WHAT TO PRODUCE: The line containing "Fit the slide to width" and every line after it, through the end of the records below, are to be reproduced exactly, with the pictures left out.

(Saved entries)
* * *
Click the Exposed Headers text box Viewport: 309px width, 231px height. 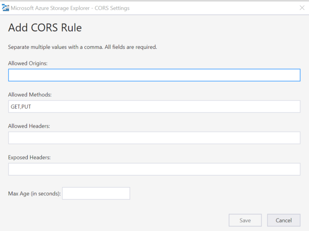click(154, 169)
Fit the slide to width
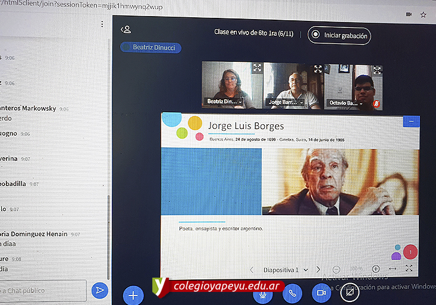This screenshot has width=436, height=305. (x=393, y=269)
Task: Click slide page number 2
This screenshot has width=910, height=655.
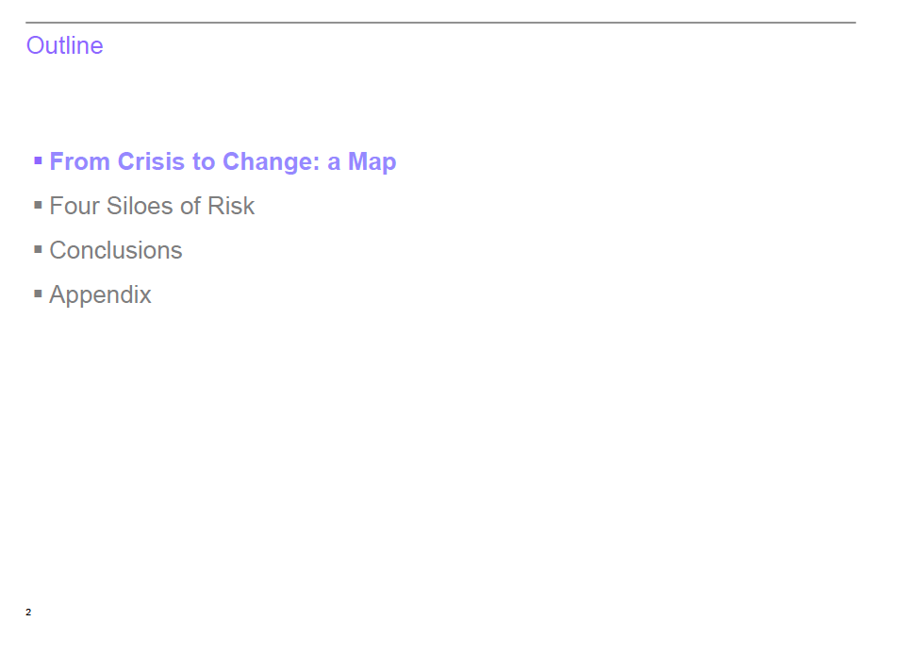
* * *
SOLUTION:
Fit the slide to width
This screenshot has width=436, height=305. (x=393, y=269)
Task: Click slide page number 2
This screenshot has width=910, height=655.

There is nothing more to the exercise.